PROBLEM STATEMENT – Give the data below again exactly, and drop each picture from it.

Pixel coordinate grounding data –
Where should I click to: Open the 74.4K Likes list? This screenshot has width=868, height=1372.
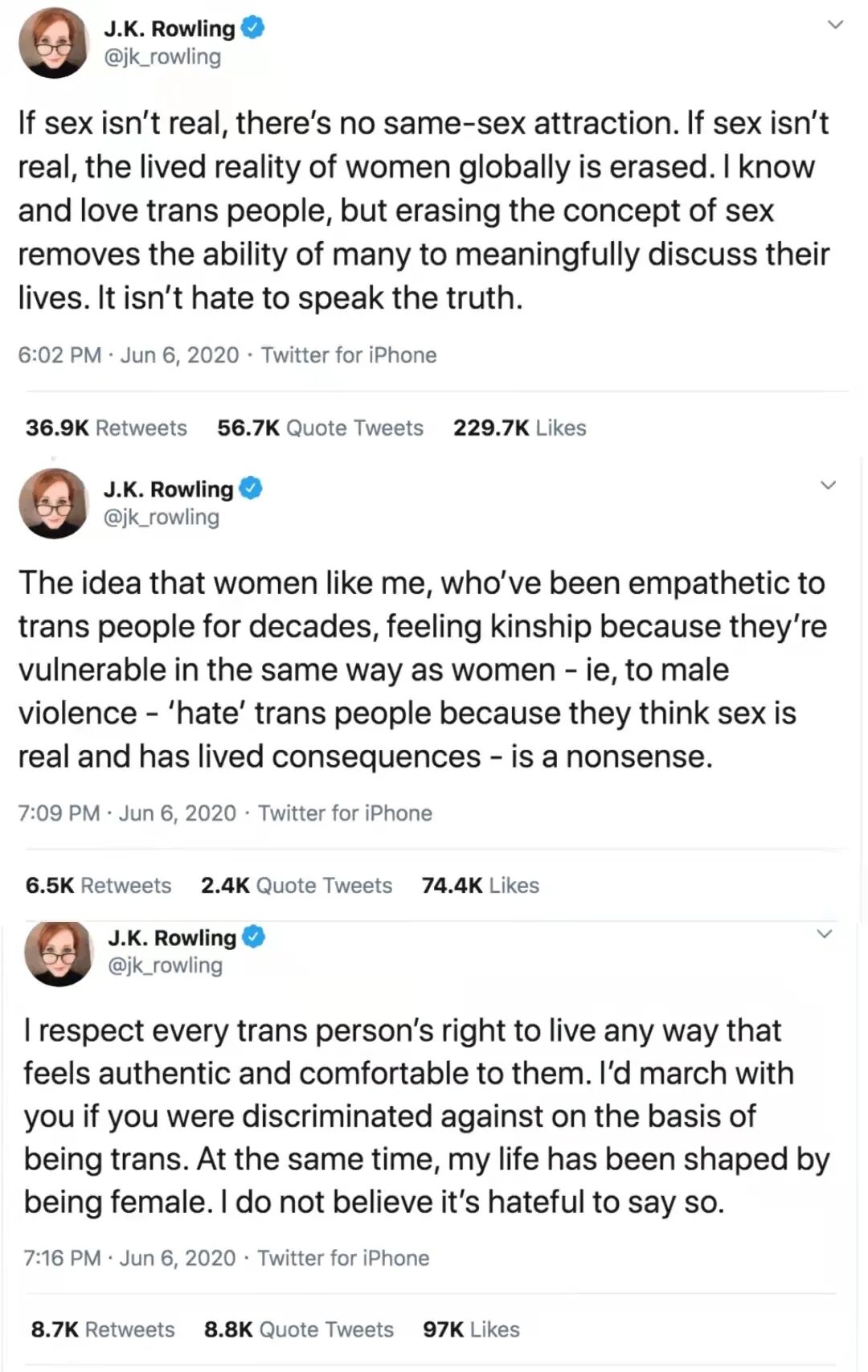point(481,885)
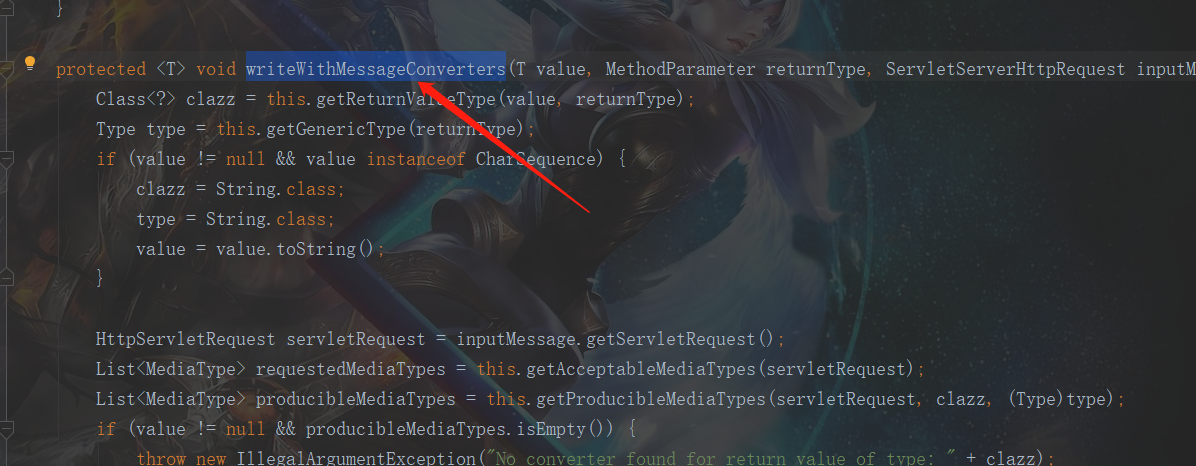Click the ServletServerHttpRequest parameter type

pos(1005,69)
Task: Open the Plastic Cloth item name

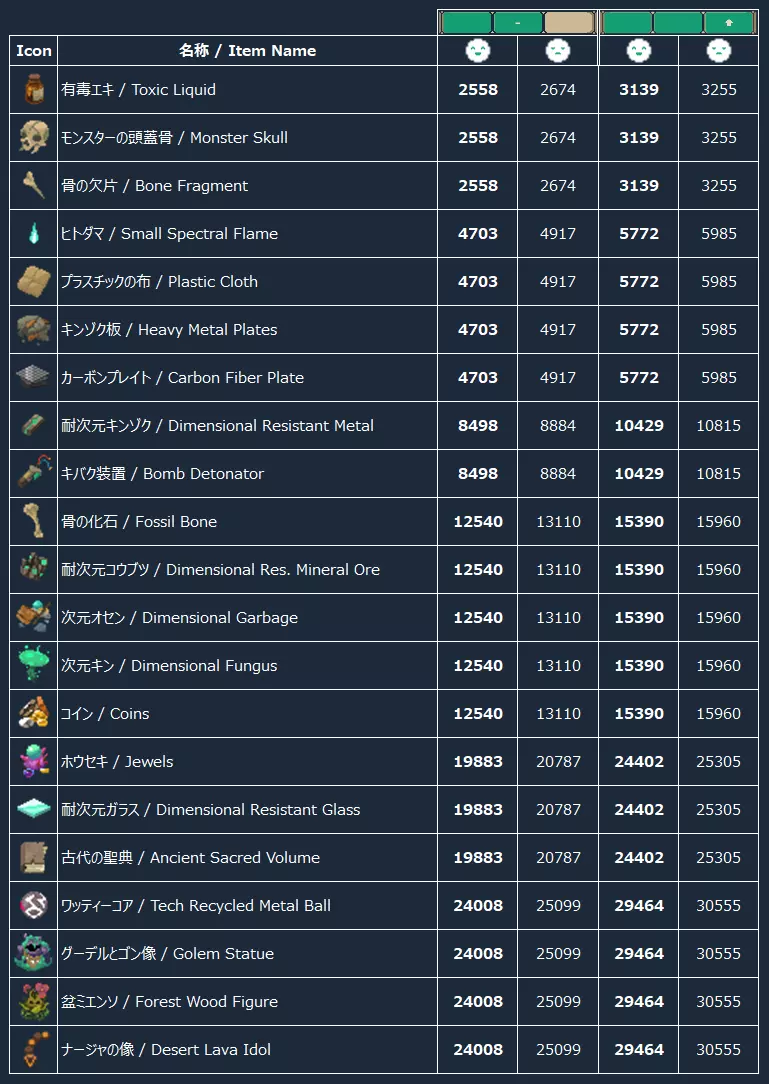Action: coord(159,282)

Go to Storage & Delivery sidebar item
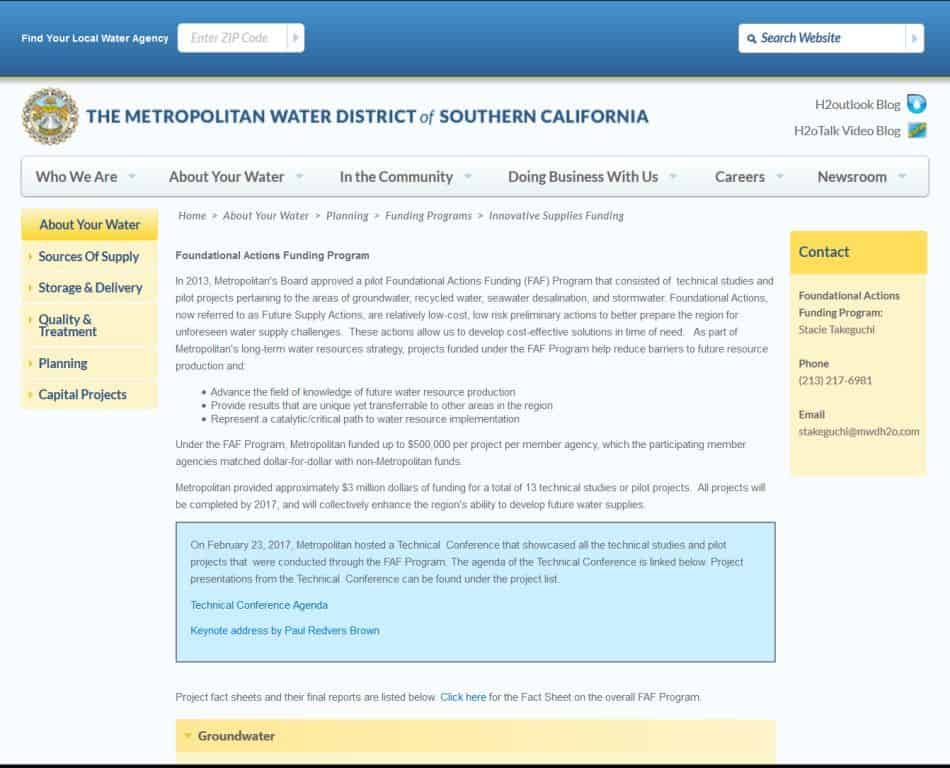tap(90, 288)
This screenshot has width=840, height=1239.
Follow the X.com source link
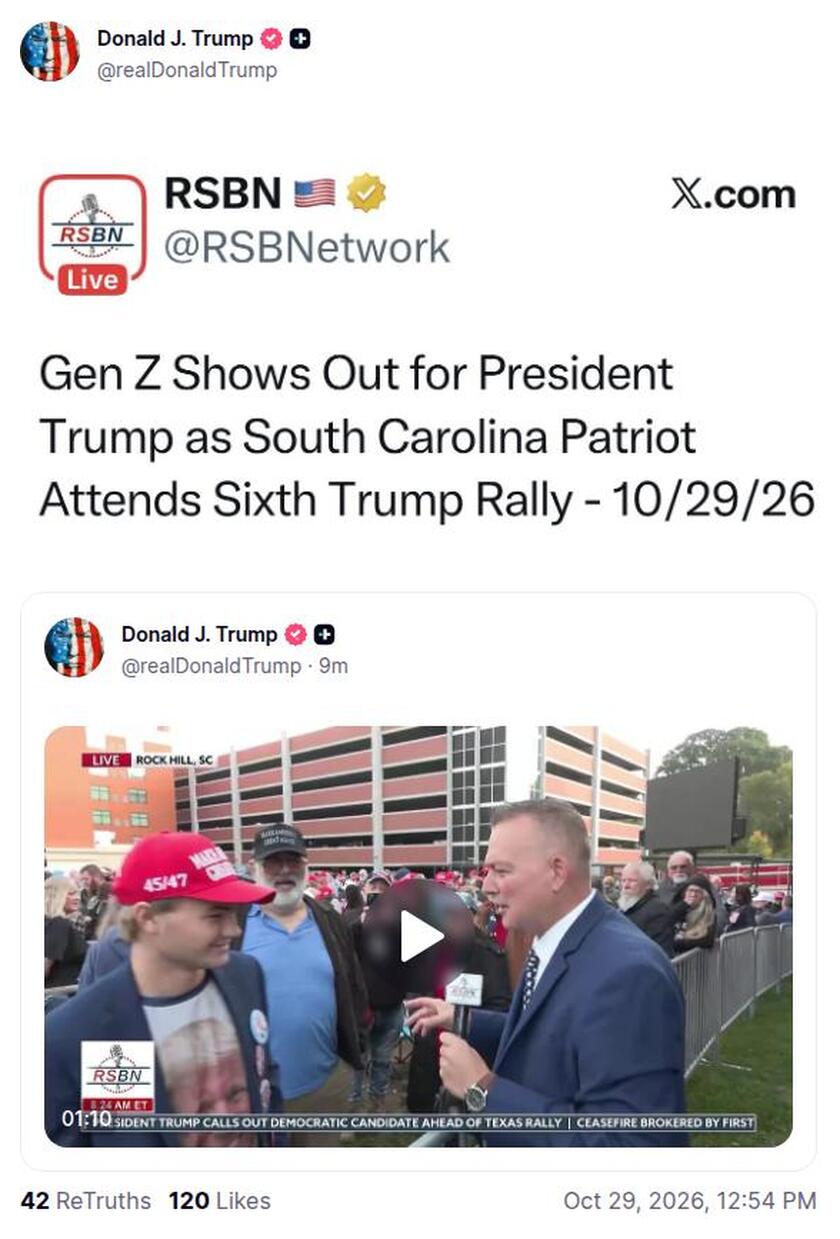[x=733, y=194]
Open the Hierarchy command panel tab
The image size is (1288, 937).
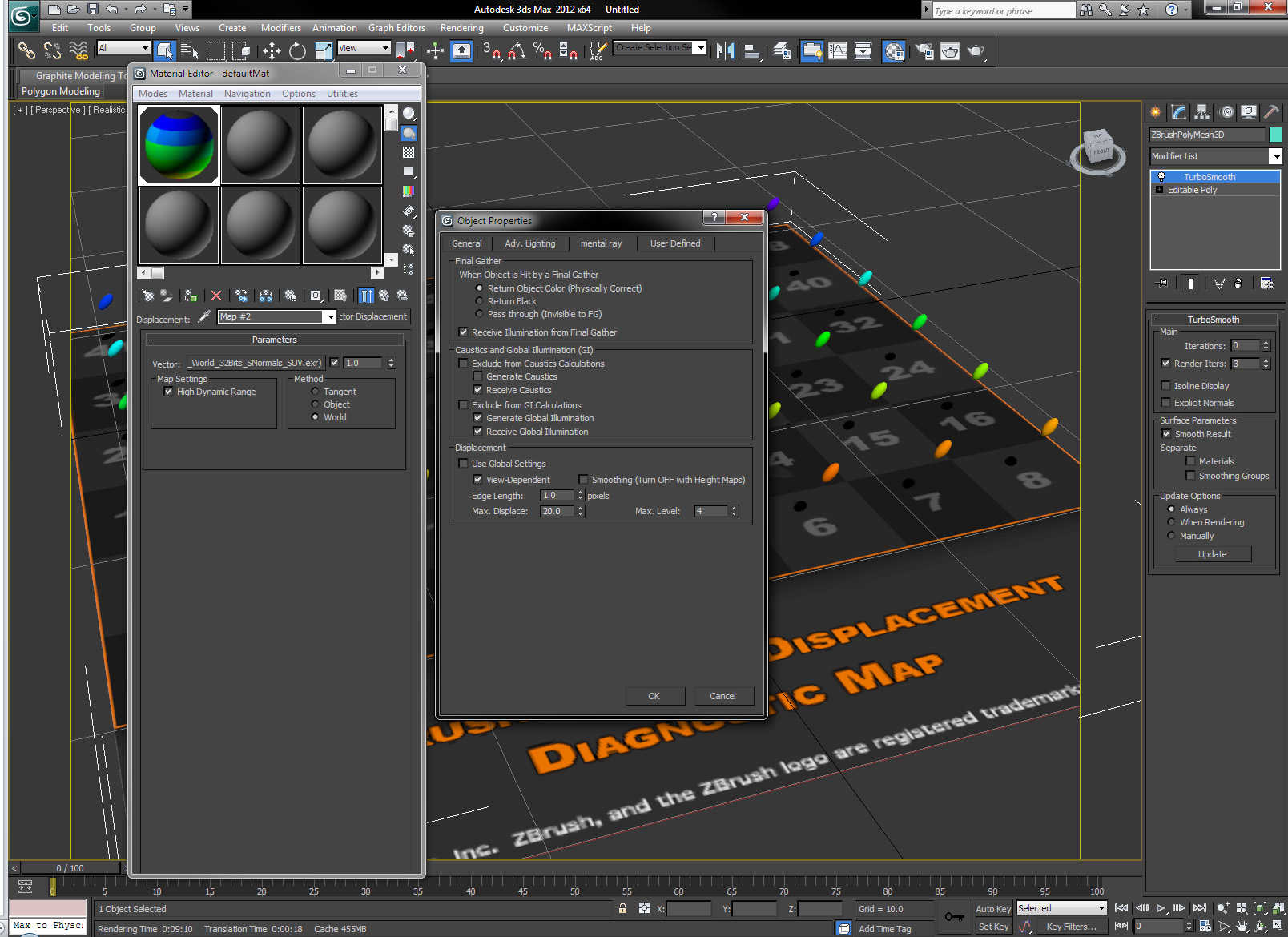[1201, 112]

WRITTEN RESPONSE –
Where should I click to: Open the 74.4K Likes list? This screenshot has width=868, height=1372.
point(481,885)
Click the ServletServerHttpRequest parameter type

pos(1005,69)
Task: Open the Plastic Cloth item name

Action: coord(159,282)

Go to Storage & Delivery sidebar item
tap(90, 288)
This screenshot has width=840, height=1239.
Follow the X.com source link
[x=733, y=194]
Open the Hierarchy command panel tab
The image size is (1288, 937).
[1201, 112]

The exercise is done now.